▶ [EXERCISE DETAILS]: Search the records below for "unpad"; copy each line that has it.

▶ [INPUT DATA]:
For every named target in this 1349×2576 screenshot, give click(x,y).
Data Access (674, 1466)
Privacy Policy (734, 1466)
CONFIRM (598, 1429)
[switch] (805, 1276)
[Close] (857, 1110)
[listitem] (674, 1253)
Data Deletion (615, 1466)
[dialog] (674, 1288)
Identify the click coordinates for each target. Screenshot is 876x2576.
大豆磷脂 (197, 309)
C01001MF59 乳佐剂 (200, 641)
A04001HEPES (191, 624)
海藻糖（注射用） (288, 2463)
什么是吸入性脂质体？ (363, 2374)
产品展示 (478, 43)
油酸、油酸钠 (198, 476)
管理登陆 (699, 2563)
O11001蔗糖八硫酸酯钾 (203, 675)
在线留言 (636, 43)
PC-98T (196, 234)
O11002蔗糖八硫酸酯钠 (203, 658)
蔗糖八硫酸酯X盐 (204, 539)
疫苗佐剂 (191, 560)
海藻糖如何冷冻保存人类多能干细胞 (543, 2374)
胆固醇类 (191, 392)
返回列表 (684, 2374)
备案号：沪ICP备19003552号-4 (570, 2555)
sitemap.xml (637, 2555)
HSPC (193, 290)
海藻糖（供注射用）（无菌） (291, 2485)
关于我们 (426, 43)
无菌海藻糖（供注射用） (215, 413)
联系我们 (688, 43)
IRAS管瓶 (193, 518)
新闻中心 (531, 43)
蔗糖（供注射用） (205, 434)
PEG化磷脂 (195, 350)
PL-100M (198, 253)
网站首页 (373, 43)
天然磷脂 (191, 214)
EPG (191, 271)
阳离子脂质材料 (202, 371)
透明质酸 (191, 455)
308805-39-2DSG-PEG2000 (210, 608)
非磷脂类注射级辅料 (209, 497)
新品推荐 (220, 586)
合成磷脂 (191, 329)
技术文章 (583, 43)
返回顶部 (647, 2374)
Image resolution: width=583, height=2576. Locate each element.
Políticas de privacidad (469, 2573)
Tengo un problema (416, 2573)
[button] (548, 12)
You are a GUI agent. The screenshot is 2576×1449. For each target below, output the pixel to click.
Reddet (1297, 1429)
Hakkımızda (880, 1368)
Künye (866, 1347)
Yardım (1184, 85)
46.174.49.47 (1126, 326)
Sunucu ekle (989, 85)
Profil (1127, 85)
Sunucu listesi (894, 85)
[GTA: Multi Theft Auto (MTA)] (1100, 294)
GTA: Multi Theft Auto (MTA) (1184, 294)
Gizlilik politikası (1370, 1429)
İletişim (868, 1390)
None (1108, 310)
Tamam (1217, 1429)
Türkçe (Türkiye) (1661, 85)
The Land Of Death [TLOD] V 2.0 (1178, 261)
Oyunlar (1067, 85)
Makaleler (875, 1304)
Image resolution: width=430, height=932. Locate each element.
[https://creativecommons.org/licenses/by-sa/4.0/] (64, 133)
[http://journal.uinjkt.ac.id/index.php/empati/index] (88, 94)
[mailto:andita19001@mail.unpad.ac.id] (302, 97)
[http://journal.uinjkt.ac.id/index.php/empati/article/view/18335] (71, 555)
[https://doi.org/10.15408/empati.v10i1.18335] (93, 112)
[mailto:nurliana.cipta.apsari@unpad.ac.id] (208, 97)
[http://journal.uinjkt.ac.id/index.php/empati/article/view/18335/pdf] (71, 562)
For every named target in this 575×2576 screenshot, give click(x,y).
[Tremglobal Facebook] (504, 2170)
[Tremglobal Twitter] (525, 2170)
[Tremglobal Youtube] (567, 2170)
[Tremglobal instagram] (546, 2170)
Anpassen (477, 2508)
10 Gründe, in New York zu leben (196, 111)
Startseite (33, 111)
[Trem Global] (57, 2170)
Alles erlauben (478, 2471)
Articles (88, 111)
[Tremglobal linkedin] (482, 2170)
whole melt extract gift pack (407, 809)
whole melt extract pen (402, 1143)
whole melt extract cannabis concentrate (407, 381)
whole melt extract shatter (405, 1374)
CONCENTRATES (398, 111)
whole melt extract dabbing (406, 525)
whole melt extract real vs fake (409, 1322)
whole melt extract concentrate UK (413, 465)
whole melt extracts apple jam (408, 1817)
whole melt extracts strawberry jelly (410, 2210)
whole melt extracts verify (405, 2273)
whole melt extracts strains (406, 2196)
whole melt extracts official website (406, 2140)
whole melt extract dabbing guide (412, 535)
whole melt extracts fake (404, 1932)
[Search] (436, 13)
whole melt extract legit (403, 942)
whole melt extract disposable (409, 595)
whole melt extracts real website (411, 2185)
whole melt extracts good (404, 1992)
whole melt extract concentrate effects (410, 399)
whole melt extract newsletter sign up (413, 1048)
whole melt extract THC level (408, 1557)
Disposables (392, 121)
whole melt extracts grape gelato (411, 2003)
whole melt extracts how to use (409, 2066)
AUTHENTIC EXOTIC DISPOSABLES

▶ [TASK ANSWER]:
[mailto:andita19001@mail.unpad.ac.id] (302, 97)
[mailto:nurliana.cipta.apsari@unpad.ac.id] (208, 97)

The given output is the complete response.